__Directions for this task__. Rewrite every item with each "computer-use agent" changed to "desktop assistant" and nothing else altered. Leave the pictures out.

:: Data

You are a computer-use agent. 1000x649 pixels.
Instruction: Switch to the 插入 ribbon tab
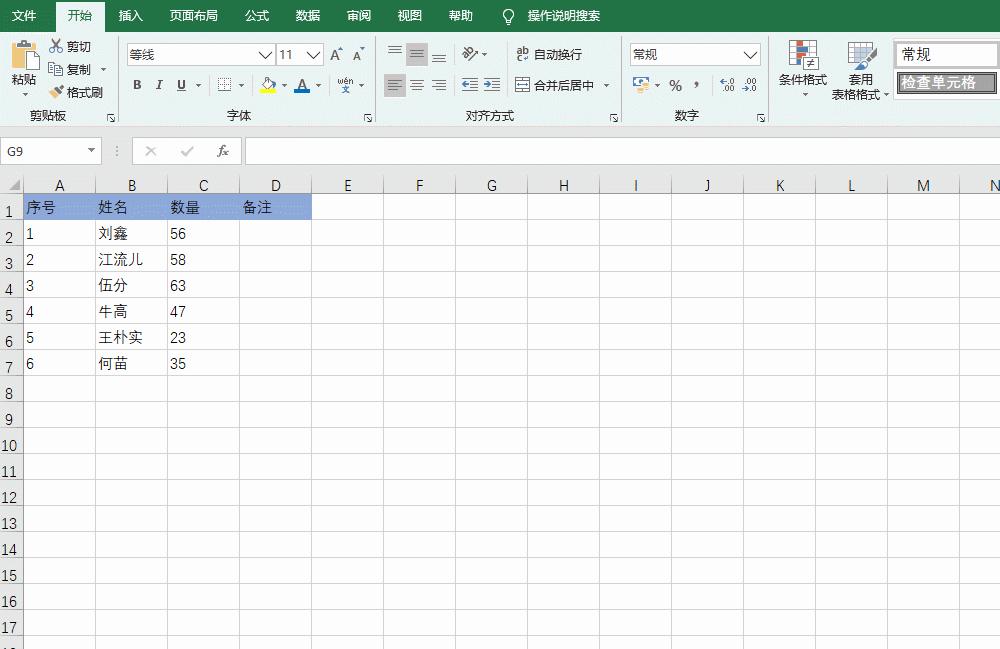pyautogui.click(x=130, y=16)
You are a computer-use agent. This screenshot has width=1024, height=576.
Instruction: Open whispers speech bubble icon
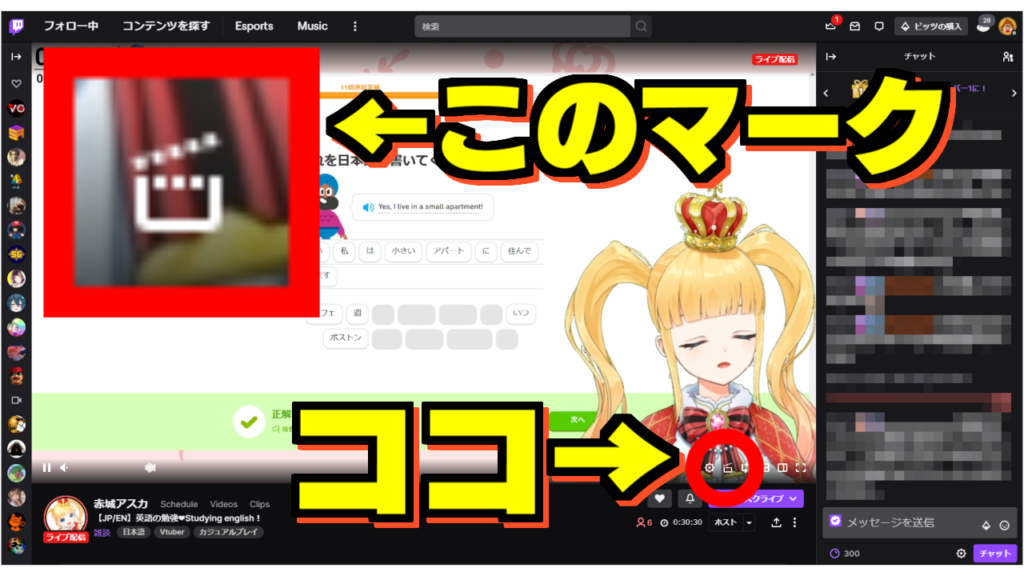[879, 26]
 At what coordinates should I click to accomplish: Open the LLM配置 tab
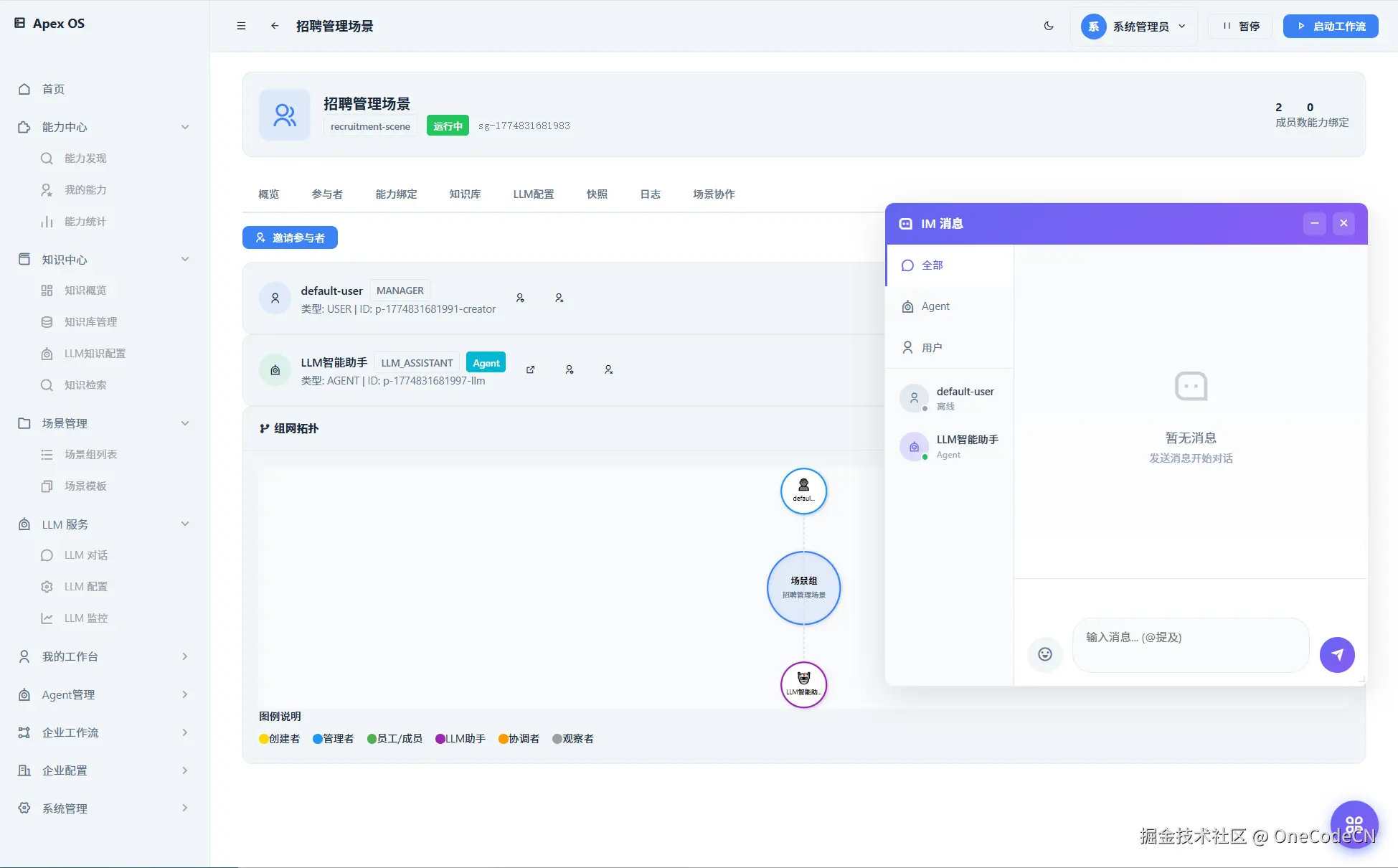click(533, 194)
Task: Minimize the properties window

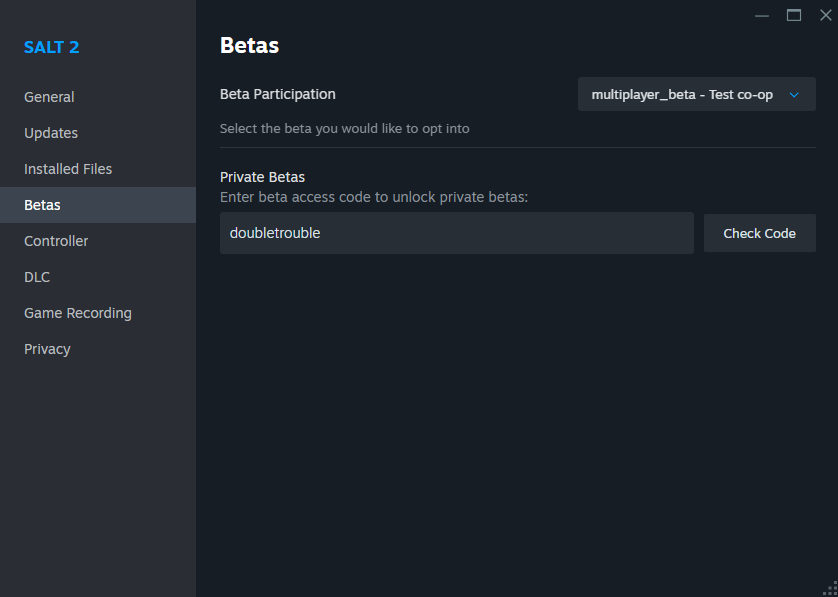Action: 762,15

::::

__Answer to the task__.
You are a desktop assistant. 1000x649 pixels.
Instruction: Switch to the 插入 ribbon tab
pyautogui.click(x=130, y=16)
You are a desktop assistant. This screenshot has width=1024, height=576.
Instruction: Open whispers speech bubble icon
[879, 26]
 At what coordinates should I click to accomplish: Open the LLM配置 tab
click(533, 194)
Task: Minimize the properties window

Action: 762,15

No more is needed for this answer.